**BRIEF**
Go through the following data and transcribe exactly the stretch of lines from the one holding "Given: Enable the Filter (筛选) icon" to the one holding "1176x733 pixels.", both included.
##### SUPPLIED MATERIAL #####
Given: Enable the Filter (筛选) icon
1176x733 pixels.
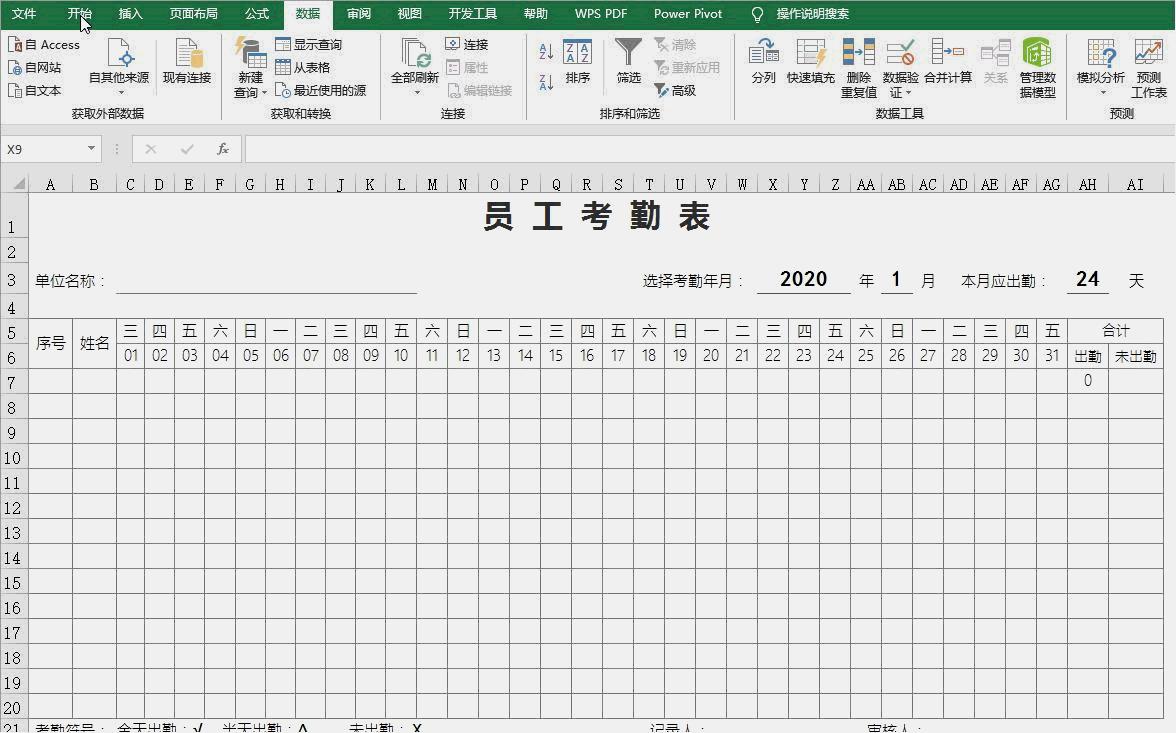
#####
##### SUPPLIED MATERIAL #####
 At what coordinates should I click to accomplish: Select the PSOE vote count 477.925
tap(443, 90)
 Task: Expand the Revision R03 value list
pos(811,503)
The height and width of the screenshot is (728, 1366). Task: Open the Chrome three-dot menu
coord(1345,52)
#####
##### SUPPLIED MATERIAL #####
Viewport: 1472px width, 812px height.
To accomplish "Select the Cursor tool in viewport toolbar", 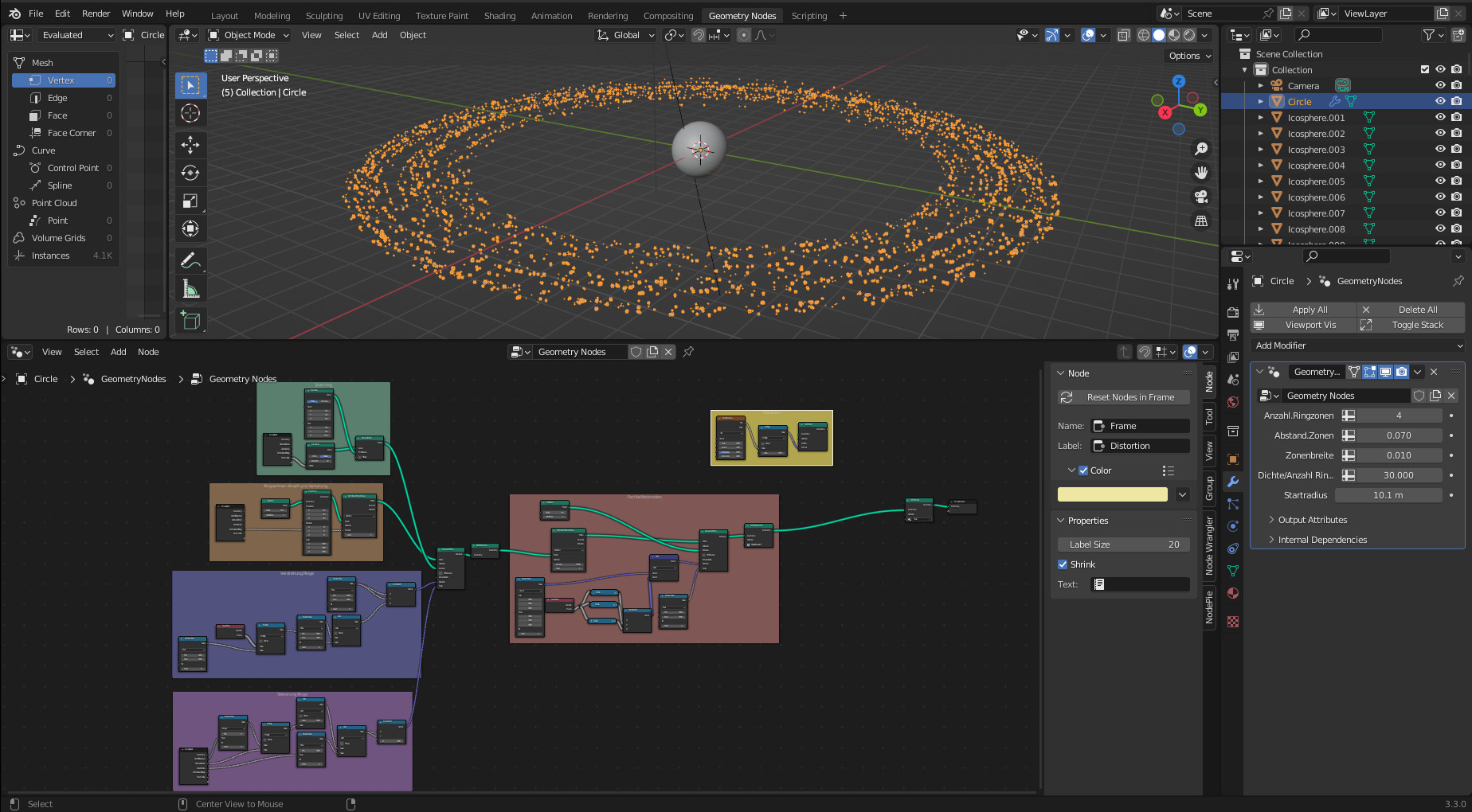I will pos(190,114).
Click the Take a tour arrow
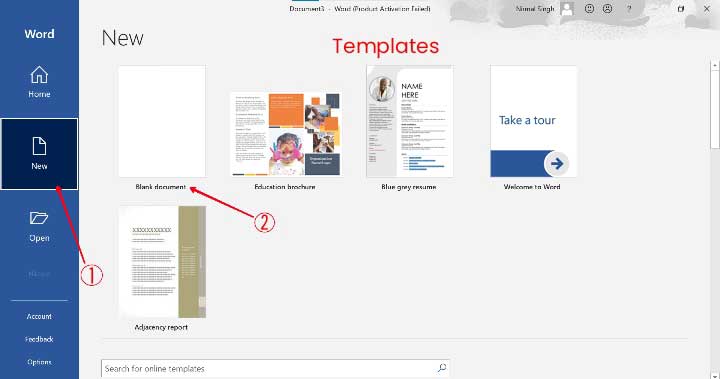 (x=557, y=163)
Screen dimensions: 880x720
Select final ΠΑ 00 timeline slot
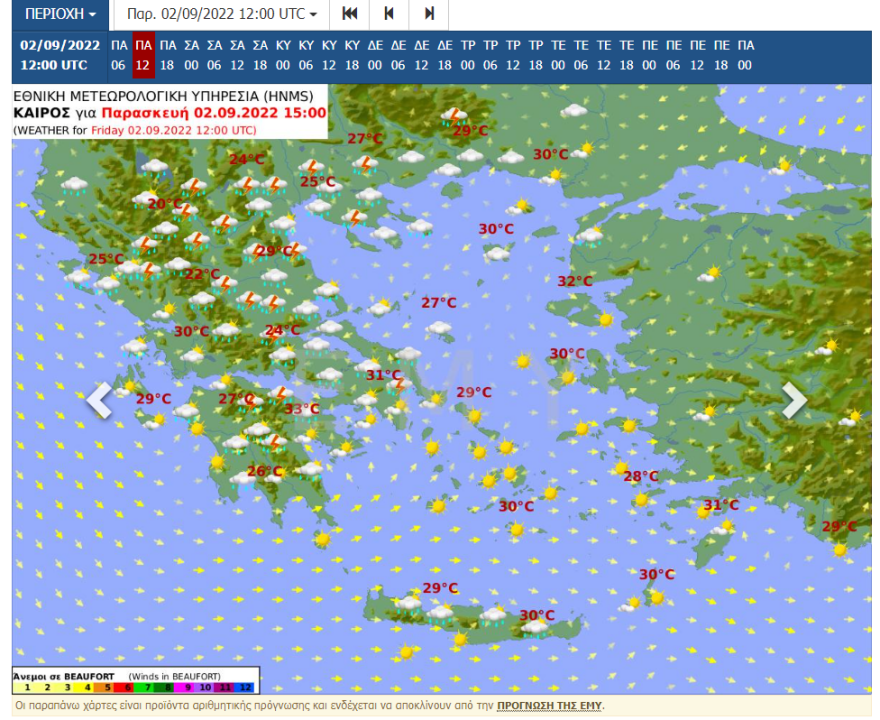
#####
**EXERCISE RESPONSE**
Given: Enable the Filter (筛选) icon
1176x733 pixels.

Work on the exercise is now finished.